SUPPLIED RECORDS

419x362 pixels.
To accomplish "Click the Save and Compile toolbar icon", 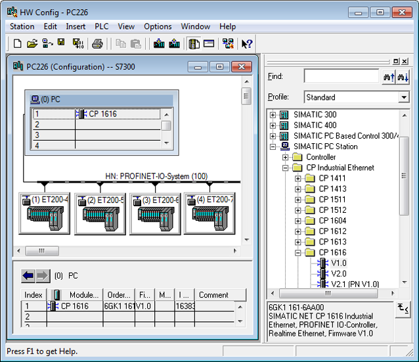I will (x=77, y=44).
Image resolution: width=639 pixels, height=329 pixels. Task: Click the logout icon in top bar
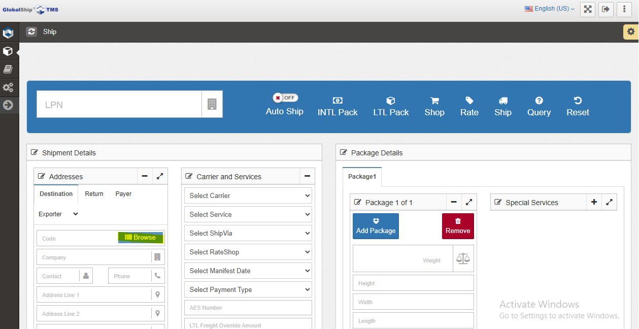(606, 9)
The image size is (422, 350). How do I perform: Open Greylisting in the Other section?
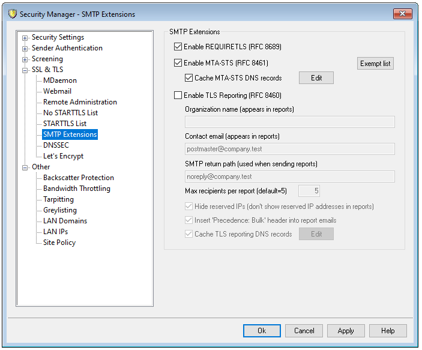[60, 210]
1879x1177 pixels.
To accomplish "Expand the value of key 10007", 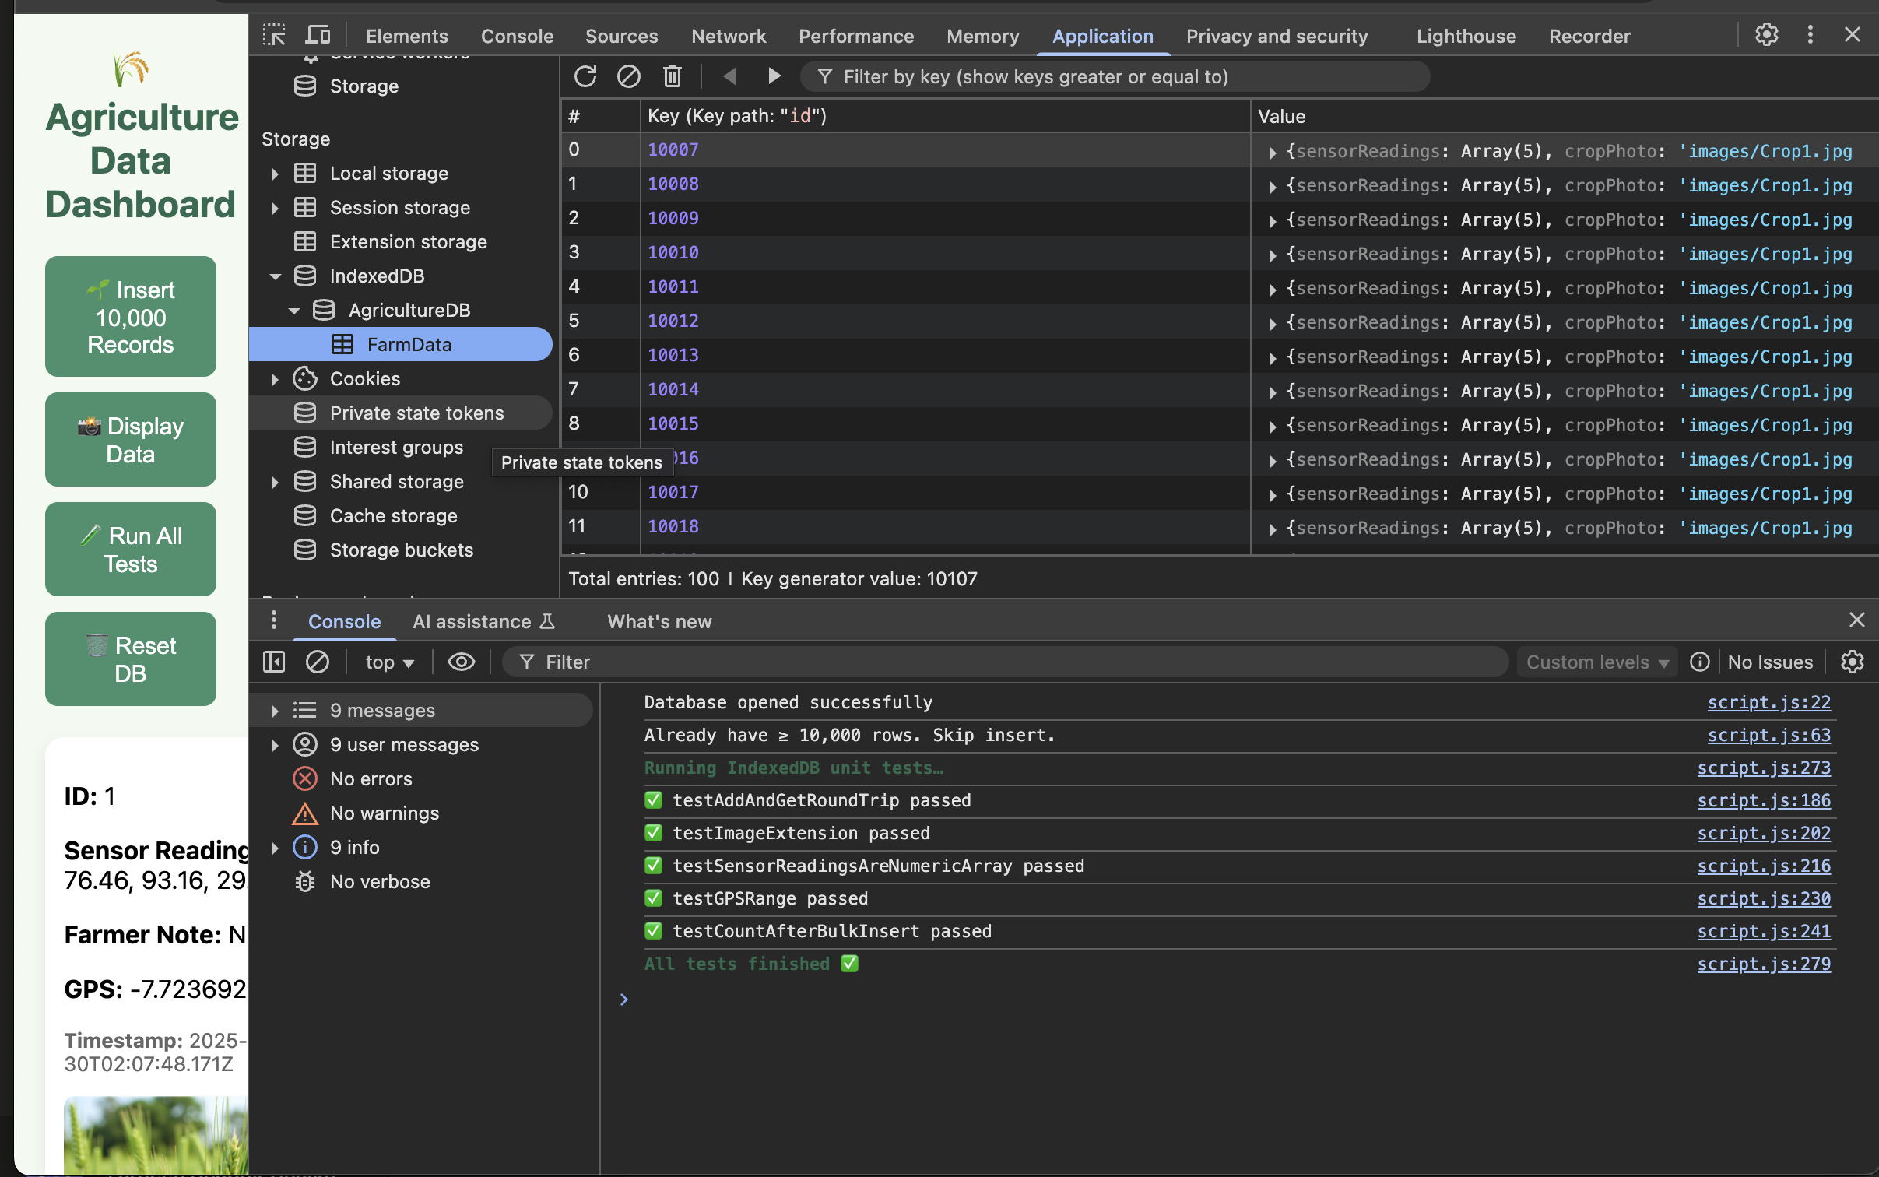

WHAT NEEDS TO BE DONE
Pull out every line of the records above that contains the string "pixels", and copy each of those lines unchanged.

TASK SOLUTION
419x362 pixels.
Image resolution: width=639 pixels, height=329 pixels. Task: Click the logout icon in top bar
1879x1177 pixels.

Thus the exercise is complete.